--- Start of TEXT SEGMENT ---

Arris Sees Video Gateway Market Start to Open Up
The closing of Arris’s $2.35 billion acquisition of Motorola Home last week makes it the nation’s top set-top provider, but the company has evidently been making some set-top progress on its own.
In particular, Arris is getting traction for a new line of gateways based on Comcast’s Reference Design Kit (RDK), a pre-integrated software bundle for hybrid QAM/IP and IP-only gateways and HD client devices. In January, Arris announced its first RDK-based product – a “headless” all-services gateway with a DOCSIS 3.0 modem that can support downstream bursts approaching 1 Gbps.
“Interest in the RDK architecture has spread around the world, and we’re now engaged with three Tier 1 operators in evaluating potential deployments,” Arris chairman, president and CEO Bob Stanzione said Wednesday during the company’s first quarter earnings call. He said Arris has begun in-home trials of that product.

--- End of TEXT SEGMENT ---

## TASKS:
(a) Output the portion of the Arris gateway article that opens with the words containing "Arris Sees Video" and closes with "on its own.".
(b) Pick up the article on Arris and its RDK gateways after its final sentence and continue it.
The data plays no part in this.

--- Start of GIVEN DATA ---

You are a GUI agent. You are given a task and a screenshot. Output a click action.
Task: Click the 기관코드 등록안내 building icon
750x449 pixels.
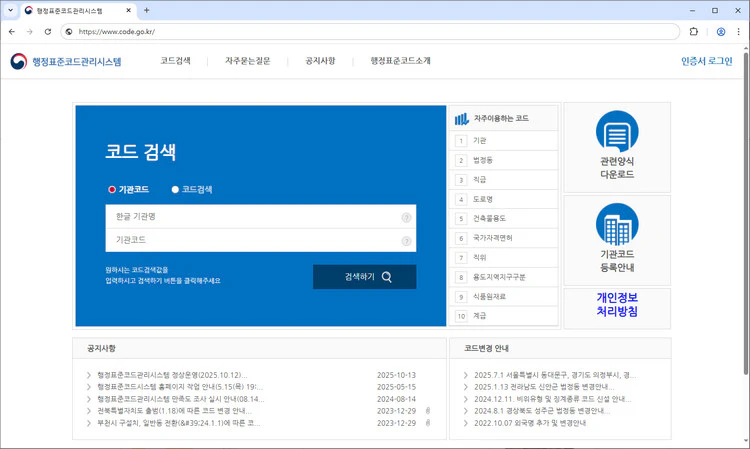tap(617, 225)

--- End of GIVEN DATA ---

## THE RESPONSES:
(a)
Arris Sees Video Gateway Market Start to Open Up
The closing of Arris’s $2.35 billion acquisition of Motorola Home last week makes it the nation’s top set-top provider, but the company has evidently been making some set-top progress on its own.

(b)
“Both our Moxi and RDK gateway solutions are very complementary with the set-top gateway initiatives that are underway at Motorola Home, and you'll be hearing a lot more about this as we combine the teams and strengthen the joint roadmap,” Stanzione added.
Arris also shipped a record 2.9 million DOCSIS-powered modems in the quarter as demand for broadband gateways with embedded Wi-Fi remained strong. Ninety-two percent of those shipments were DOCSIS 3.0, up from 87% in the previous quarter.
On the network side, Arris expects to start “shipping significant volumes” of its new E6000 Converged Edge Router in the second quarter, Stanzione said. Arris is initially shipping the E6000 as a super-dense cable modem termination system (CMTS), but will evolve it to become a Converged Cable Access Platform that also integrates edge QAM capacity, enabling it to support cable's full suite of services.
Arris shipped a record 122,700 downstream CMTS ports in the quarter, but saw upstream shipments wane.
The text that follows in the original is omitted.